Plus de 33 % des travailleuses canadiennes auraient été victimes de violence conjugale, selon une étude de l’Université Western, en Ontario, publiée en 2014. De ce nombre, 53,5 % déclarent que cette violence les suit sur leur lieu de travail.  

Les gestes violents se manifestent notamment par des messages textes, des appels et des courriels incessants. Il peut aussi arriver que le conjoint se présente au bureau ou communique directement avec les collègues de la victime.    

Afin de répondre à cette problématique, le Regroupement des maisons pour femmes victimes de violence conjugale a récemment lancé la campagne de sensibilisation Milieux de travail alliés contre la violence conjugale.
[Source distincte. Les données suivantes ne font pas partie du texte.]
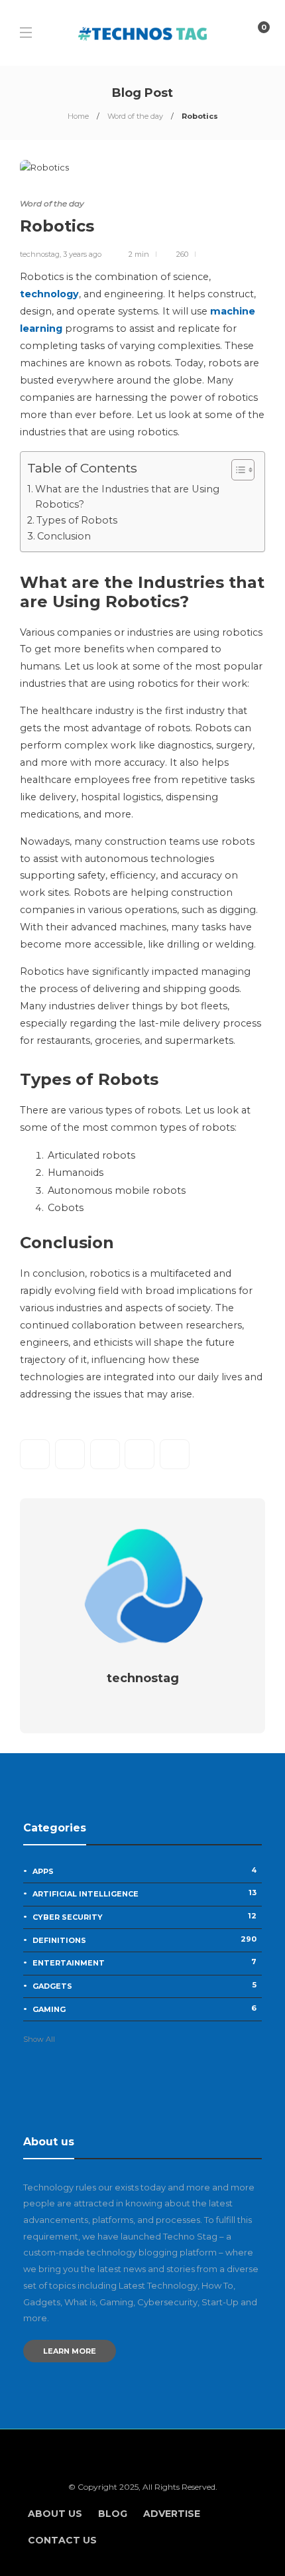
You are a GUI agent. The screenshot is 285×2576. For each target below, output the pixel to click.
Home (78, 116)
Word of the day (135, 116)
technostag (40, 254)
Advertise (171, 2514)
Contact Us (62, 2540)
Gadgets (144, 1985)
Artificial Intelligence (144, 1893)
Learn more (69, 2351)
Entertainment (144, 1962)
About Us (55, 2514)
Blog (112, 2514)
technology (49, 294)
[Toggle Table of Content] (236, 470)
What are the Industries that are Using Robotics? (127, 496)
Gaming (144, 2008)
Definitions (144, 1939)
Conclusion (64, 536)
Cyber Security (144, 1916)
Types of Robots (76, 520)
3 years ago (82, 254)
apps (144, 1870)
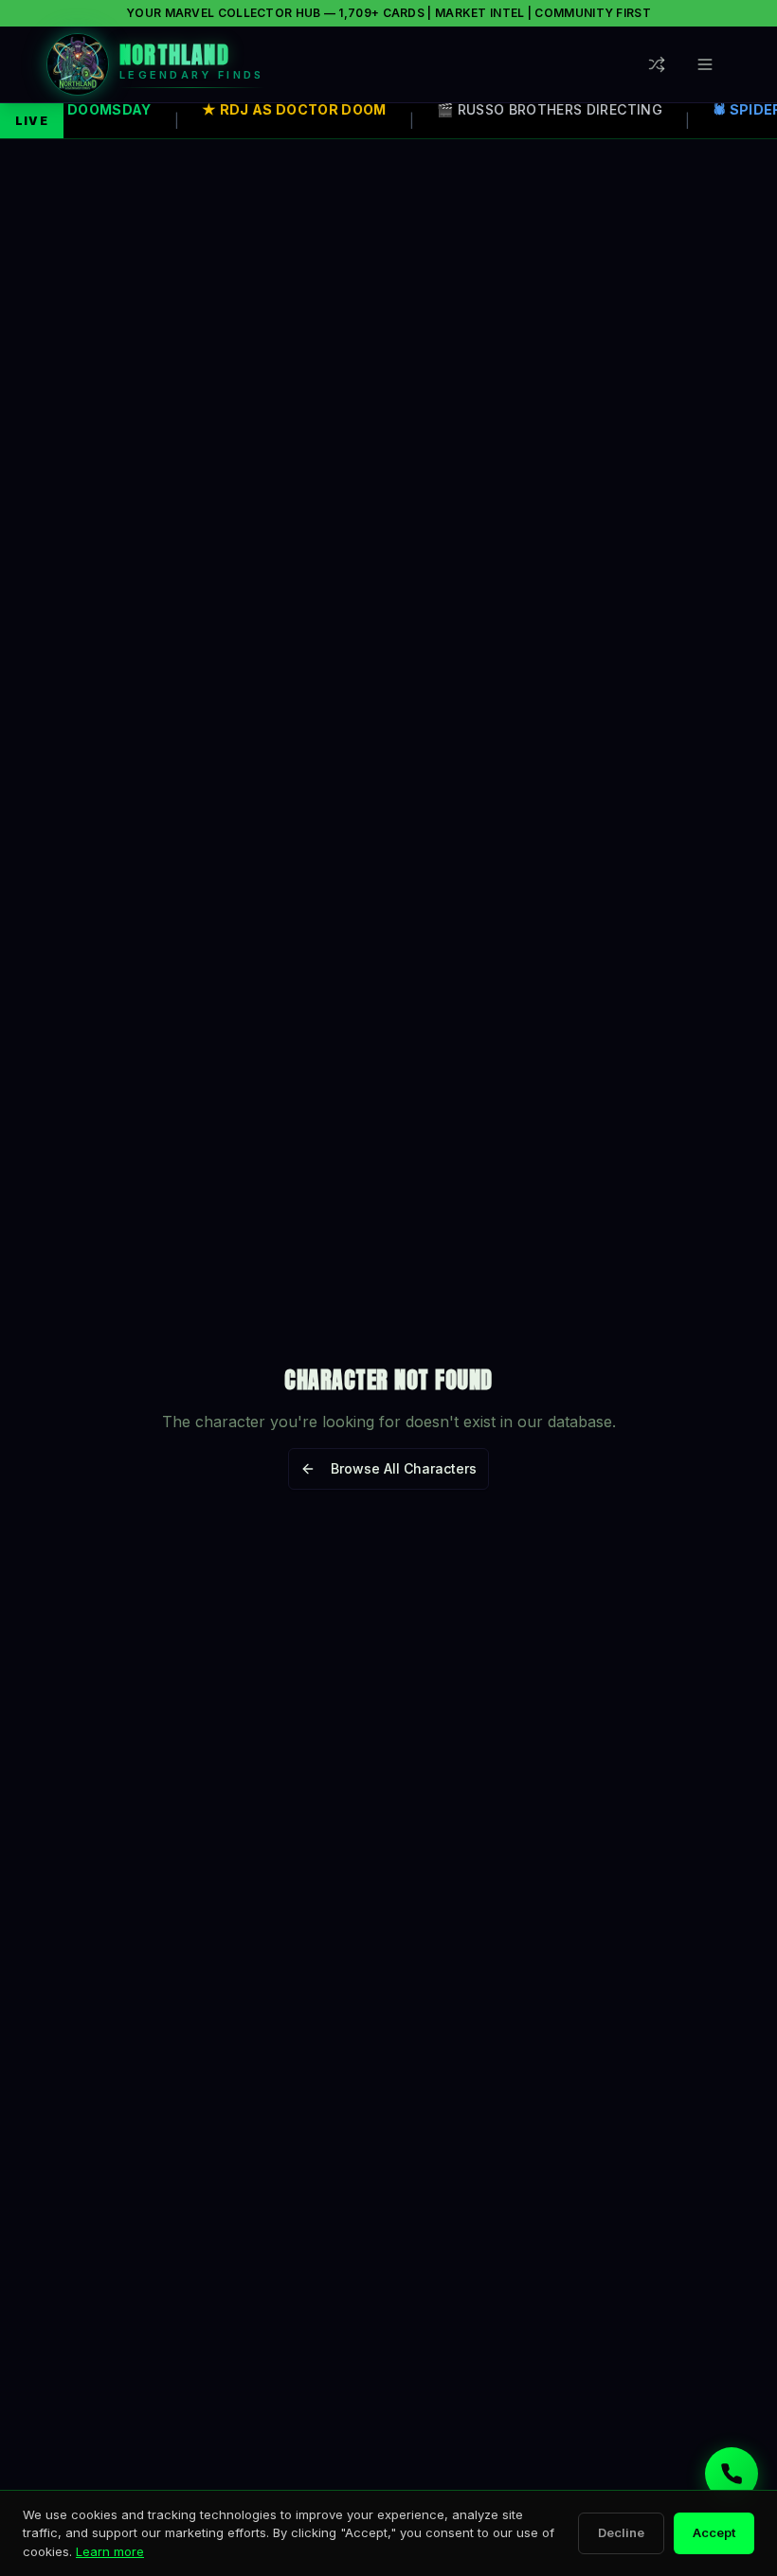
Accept (714, 2532)
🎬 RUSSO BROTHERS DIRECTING (547, 109)
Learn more (110, 2551)
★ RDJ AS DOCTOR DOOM (291, 109)
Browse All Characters (404, 1468)
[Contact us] (731, 2473)
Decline (621, 2532)
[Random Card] (661, 64)
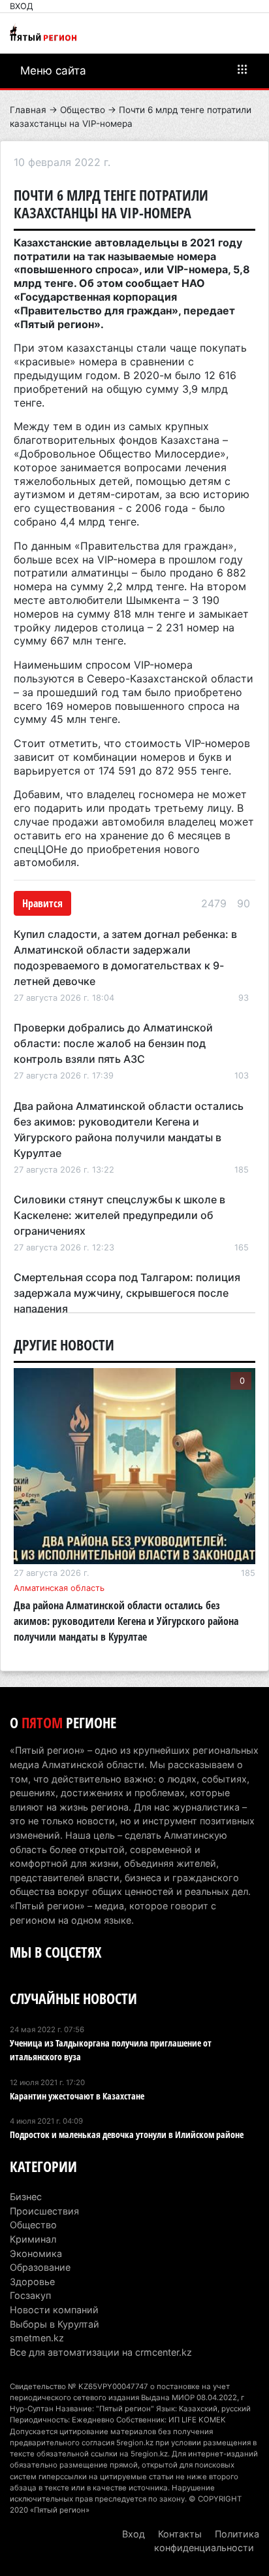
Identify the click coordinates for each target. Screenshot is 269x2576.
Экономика (36, 2253)
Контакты (180, 2533)
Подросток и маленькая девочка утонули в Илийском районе (127, 2134)
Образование (40, 2267)
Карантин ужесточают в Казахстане (77, 2096)
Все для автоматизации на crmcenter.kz (101, 2352)
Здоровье (32, 2281)
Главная (28, 110)
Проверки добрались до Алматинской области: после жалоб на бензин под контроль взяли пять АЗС (113, 1043)
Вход (21, 6)
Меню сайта (53, 70)
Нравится (42, 903)
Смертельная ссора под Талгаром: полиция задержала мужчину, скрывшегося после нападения (127, 1293)
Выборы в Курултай (54, 2324)
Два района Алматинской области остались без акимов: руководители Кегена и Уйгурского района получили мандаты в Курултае (126, 1621)
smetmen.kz (37, 2337)
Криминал (33, 2239)
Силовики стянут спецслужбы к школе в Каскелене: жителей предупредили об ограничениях (119, 1215)
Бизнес (26, 2196)
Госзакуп (30, 2295)
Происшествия (44, 2210)
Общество (82, 110)
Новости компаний (54, 2309)
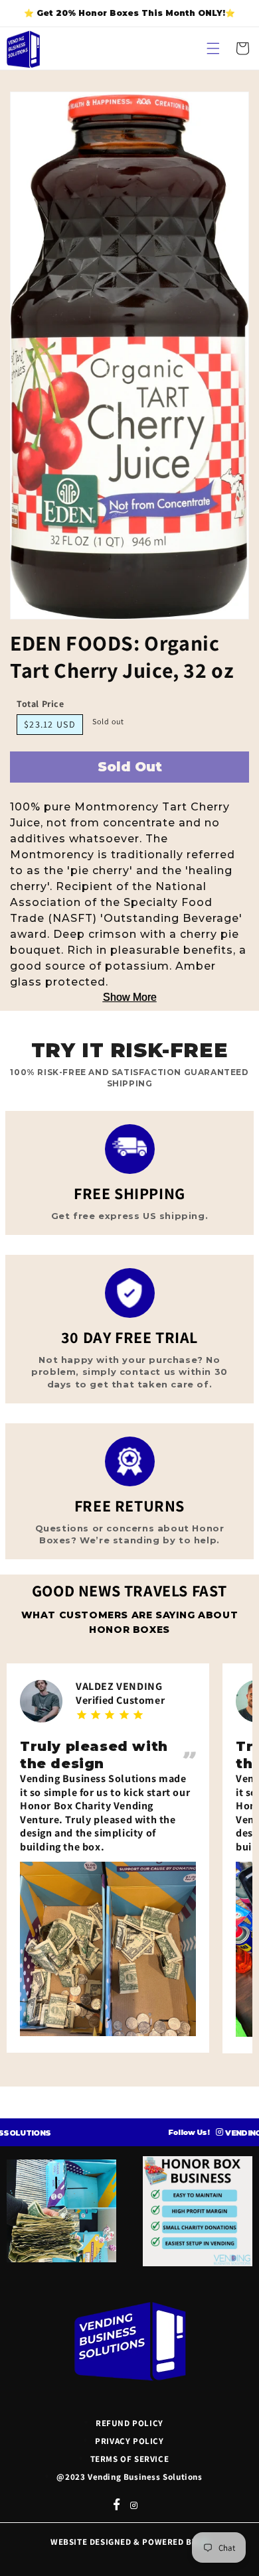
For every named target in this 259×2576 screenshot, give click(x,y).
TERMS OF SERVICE (129, 2459)
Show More (130, 997)
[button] (213, 48)
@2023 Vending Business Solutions (129, 2476)
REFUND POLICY (129, 2423)
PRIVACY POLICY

Après avoir agi auprès des municipalités, l’organisme québécois invite maintenant le milieu du travail à s’engager dans la protection des femmes violentées.  

L’objectif ? Améliorer le soutien aux victimes et mieux reconnaître une situation de violence. Des trousses de sensibilisation portant sur les effets du problème jusque sur les lieux de travail ont donc été envoyées à plus de 1000 employeurs et syndicats du Québec.  

« Plus [ils] seront sensibilisés, plus ils seront capables d’aider les femmes à sortir de leur relation de violence », a affirmé par communiqué Chantal Arseneault, présidente du Regroupement. Parce qu’ils côtoient chaque jour la personne violentée, le rôle des employeurs et des syndicats est en effet essentiel.  

Grâce à cette action, le Regroupement désire renseigner ces acteurs sur les services de ses 43 maisons d’aide et d’hébergement pour femmes violentées. Ainsi informés de ces structures, ils sauront diriger les femmes vers des ressources parfois méconnues.  

Que peuvent faire les employeurs ?  

Au-delà de la promotion de ces services dans le milieu de travail, il est recommandé d’instaurer un climat sécuritaire. Le Regroupement suggère d’établir une politique interne de protection des victimes, des mesures de sécurité si la personne se sent en danger (par exemple, le filtrage des appels), voire de déterminer une procédure si le conjoint se présente sur place.  

Plus encore, la présence d’une intervenante auprès des femmes dans chaque organisation peut être bénéfique, tout comme les accommodements tels qu’un changement d’horaire, une modification du numéro de téléphone ou des congés pour lui permettre de régler la situation.  

De même, il est important de communiquer quelles sont les ressources en place en interne, mais également en externe dans des organismes spécialisés.  

Et les collègues ?  

À l’instar des employeurs, les collègues doivent en outre être conscientisés pour mieux agir. Ce que propose le Regroupement ? Organiser des formations ou des activités de sensibilisation.  

Enfin, il existe des signes permettant de déceler si une personne est victime de violence conjugale : la difficulté à réaliser ses tâches dans le délai imparti, une attitude anxieuse, méfiante ou une volonté d’isolement, des retards réguliers, un grand nombre d’appels reçus, mais aussi la visite répétitive du conjoint. Autant d’indices auxquels les collègues peuvent être attentifs pour au moins sortir la victime de son isolement.